* Passage to read

==============================

The Preble’s meadow jumping mouse should be delisted

March 30, 2017 | By DAMIEN SCHIFF

Is this a subspecies? (photo: USFWS)

Today, on behalf of a broad coalition of sound science and property rights advocates, we filed a petition with the federal government to delist the Preble’s meadow jumping mouse from the Endangered Species Act. The Preble’s mouse has been considered its own subspecies since the 1950s, and has been listed as threatened since 1998. But for almost its entire tenure under the Endangered Species Act, the mouse has attracted considerable controversy. One reason is the significant negative economic impact that the listing imposes on property owners in Wyoming and Colorado, an impact that the United States Fish and Wildlife Service itself estimates to be over $200 million over twenty years. Another reason is the rather slim scientific basis for the Service’s conclusion that the mouse comprises its own listable subspecies. Our delisting petition attacks that conclusion head-on.

The petition relies on a 2013 study published in the Journal Molecular Ecology, authored by Jason Malaney and Joseph Cook, researchers at the University of New Mexico. The Malaney and Cook study was the first ever to review all jumping mouse populations in North America. Its conclusion was remarkable: the Preble’s mouse is part of a larger lineage of jumping mouse so prolific that it extends north through Canada and into western Alaska. Prior studies supporting the mouse’s separate subspecies designation had not looked beyond mouse populations adjacent to the range of the Preble’s mouse, and for that reason had missed the strong genetic and other similarities that the Preble’s mouse shares with its northern brethren. Once those populations are taken into account, it’s clear that the Preble’s is not in danger of extinction, and should be delisted.

==============================

(Stored data)
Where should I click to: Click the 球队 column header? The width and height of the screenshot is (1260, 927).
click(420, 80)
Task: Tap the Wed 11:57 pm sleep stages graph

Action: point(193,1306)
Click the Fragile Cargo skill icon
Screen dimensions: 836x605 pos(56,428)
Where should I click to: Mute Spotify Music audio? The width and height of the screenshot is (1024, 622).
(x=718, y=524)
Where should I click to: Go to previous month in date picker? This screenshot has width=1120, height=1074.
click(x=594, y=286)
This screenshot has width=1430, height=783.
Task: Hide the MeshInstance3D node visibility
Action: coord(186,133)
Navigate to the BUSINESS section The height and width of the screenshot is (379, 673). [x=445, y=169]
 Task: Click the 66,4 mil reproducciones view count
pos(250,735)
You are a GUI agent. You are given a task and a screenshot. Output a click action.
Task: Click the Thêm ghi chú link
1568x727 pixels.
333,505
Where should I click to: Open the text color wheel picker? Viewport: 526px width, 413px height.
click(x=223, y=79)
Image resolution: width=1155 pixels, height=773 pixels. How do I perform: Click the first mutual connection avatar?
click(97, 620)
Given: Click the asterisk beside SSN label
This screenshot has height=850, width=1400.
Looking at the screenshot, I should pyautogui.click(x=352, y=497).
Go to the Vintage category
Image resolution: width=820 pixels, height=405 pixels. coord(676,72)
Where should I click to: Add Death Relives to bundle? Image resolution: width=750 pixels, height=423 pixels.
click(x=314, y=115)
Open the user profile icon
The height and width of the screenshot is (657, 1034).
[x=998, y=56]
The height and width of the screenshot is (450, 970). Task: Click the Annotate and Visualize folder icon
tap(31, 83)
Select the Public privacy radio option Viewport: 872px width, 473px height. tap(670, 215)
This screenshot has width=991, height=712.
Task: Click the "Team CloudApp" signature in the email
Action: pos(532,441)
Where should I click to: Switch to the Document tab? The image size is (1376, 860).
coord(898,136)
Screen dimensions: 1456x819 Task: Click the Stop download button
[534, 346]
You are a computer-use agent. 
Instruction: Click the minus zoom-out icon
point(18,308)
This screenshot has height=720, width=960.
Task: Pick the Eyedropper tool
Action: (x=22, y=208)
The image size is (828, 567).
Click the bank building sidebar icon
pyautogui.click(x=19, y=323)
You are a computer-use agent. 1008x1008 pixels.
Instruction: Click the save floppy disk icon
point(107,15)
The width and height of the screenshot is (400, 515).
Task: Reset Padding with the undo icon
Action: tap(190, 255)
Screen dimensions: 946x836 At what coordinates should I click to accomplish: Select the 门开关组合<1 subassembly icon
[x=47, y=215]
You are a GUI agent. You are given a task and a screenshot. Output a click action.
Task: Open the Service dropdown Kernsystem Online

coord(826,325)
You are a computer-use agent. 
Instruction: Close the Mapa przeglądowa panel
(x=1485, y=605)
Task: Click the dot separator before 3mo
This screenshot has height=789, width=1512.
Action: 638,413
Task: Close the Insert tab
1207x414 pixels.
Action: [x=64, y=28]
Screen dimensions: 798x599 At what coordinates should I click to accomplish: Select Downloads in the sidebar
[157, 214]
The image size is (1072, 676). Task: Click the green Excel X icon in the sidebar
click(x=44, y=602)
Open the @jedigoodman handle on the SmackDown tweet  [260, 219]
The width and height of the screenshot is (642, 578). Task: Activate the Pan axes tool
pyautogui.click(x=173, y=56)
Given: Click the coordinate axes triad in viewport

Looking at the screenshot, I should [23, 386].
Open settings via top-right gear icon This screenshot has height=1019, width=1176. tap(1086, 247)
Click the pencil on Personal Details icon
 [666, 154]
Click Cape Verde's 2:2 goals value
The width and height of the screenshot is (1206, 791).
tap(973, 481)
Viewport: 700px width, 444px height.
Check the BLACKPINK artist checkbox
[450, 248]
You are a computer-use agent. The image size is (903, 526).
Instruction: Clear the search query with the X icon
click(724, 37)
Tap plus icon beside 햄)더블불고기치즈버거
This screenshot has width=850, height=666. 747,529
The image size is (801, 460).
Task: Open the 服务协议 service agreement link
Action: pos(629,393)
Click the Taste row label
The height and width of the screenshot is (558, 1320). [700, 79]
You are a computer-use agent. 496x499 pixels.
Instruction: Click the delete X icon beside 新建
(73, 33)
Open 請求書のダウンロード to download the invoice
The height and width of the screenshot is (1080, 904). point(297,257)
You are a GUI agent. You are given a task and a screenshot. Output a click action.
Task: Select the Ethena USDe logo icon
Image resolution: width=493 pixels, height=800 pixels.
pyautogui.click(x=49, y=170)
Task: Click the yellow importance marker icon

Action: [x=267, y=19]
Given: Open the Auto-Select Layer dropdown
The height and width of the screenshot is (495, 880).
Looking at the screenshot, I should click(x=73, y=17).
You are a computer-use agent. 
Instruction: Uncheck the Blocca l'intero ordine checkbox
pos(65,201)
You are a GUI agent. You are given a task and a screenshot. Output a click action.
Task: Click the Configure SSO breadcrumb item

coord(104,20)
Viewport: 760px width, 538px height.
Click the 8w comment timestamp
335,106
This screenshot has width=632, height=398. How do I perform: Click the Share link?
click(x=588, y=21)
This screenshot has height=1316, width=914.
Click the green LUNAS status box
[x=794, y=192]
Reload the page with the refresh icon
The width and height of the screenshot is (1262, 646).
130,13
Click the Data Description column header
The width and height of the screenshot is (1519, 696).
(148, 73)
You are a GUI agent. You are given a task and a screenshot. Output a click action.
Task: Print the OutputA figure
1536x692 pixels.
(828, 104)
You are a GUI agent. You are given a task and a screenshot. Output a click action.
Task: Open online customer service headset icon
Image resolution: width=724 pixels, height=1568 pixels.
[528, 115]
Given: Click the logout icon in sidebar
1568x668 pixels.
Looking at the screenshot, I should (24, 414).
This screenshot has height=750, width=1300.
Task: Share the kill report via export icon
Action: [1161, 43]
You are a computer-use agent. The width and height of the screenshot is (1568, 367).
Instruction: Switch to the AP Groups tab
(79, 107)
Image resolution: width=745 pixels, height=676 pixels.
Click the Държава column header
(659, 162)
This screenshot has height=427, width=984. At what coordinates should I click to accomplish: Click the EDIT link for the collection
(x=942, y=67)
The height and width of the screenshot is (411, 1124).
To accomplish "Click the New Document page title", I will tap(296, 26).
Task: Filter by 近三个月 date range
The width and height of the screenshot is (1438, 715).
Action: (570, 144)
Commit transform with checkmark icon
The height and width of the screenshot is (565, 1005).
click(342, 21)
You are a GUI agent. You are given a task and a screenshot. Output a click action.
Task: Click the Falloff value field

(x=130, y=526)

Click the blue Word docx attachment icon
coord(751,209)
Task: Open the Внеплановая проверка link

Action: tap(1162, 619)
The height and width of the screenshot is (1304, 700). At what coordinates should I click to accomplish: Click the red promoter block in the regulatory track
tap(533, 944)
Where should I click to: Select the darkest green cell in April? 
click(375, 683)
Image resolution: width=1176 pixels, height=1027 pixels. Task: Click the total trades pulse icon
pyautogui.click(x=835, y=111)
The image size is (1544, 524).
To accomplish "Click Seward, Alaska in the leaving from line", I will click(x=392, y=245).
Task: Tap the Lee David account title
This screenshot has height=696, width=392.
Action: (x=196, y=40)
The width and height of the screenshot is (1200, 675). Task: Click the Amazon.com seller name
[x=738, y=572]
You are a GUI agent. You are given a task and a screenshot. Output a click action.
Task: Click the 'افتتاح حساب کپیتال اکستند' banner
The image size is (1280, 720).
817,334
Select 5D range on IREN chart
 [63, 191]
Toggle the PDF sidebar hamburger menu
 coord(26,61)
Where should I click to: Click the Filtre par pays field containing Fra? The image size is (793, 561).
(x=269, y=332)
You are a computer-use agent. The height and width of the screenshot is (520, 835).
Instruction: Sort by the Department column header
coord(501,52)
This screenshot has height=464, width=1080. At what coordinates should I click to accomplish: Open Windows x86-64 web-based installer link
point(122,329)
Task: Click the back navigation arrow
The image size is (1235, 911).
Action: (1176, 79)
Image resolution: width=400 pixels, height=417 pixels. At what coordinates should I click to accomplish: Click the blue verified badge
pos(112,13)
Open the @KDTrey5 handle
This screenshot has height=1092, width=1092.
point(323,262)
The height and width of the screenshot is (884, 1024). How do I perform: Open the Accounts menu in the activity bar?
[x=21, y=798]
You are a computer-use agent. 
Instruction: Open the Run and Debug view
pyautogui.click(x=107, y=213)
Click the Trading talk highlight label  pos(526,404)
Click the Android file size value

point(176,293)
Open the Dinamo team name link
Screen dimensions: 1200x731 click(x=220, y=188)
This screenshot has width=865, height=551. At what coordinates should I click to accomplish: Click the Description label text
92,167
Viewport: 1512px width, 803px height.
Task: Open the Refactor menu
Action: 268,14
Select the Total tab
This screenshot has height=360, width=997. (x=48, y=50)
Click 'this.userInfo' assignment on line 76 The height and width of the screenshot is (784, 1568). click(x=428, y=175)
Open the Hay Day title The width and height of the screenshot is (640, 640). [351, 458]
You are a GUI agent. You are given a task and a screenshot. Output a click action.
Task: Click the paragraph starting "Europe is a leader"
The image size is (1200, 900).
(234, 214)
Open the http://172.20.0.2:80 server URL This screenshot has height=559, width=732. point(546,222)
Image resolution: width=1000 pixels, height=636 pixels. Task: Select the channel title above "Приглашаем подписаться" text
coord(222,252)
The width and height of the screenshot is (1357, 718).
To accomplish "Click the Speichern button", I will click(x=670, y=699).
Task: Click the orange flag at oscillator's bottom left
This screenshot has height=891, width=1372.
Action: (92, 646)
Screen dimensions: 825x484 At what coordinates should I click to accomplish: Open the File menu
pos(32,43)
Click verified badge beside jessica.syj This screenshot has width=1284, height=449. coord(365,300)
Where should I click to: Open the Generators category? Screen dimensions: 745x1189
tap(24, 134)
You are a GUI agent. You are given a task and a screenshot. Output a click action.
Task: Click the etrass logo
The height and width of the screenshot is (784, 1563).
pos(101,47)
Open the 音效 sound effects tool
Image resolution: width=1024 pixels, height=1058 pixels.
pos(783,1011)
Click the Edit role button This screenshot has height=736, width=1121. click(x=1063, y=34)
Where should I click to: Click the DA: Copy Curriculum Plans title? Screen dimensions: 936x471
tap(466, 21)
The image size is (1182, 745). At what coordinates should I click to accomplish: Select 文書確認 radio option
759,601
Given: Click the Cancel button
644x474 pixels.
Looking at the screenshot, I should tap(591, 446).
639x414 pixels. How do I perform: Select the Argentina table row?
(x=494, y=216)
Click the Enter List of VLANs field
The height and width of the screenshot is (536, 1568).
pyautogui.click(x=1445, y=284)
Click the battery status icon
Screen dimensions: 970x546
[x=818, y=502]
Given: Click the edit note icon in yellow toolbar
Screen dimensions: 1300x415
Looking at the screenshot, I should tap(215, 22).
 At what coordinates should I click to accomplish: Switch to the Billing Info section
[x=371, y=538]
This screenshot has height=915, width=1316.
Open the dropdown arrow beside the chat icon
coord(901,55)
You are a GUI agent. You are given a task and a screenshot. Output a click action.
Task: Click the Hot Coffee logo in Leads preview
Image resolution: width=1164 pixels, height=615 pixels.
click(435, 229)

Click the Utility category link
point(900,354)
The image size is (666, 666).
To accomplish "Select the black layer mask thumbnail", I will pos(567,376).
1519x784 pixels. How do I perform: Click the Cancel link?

==============================

* Exercise tasks
**A)** Name every person mentioned by name in the article on delisting the Preble's meadow jumping mouse.
**B)** Extend the article on delisting the Preble's meadow jumping mouse, picking up after its final sentence.

* Your responses
**A)** Damien Schiff, Jason Malaney, Joseph Cook

**B)**
Delisting the mouse will vindicate the courageous work of many scientists—including Dr. Rob Roy Ramey, our lead petitioner—who some time ago called into question the Service’s science yet were blackballed and made pariahs among their professional colleagues for daring to question data, even if it might lead to a delisting. It also will vindicate the property rights of landowners in Wyoming and Colorado who, for nearly twenty years, have labored under arduous yet totally unnecessary environmental regulation.

But critically, a delisting also will vindicate the true purpose of the Endangered Species Act: to conserve populations that really are in danger of extinction. The Malaney and Cook study noted that there are several populations of jumping mouse substantially more threatened than the Preble’s that have no protected status. If only the millions of dollars that have been spent needlessly on the Preble’s had been properly prioritized, perhaps those populations would not be doing as badly as they are.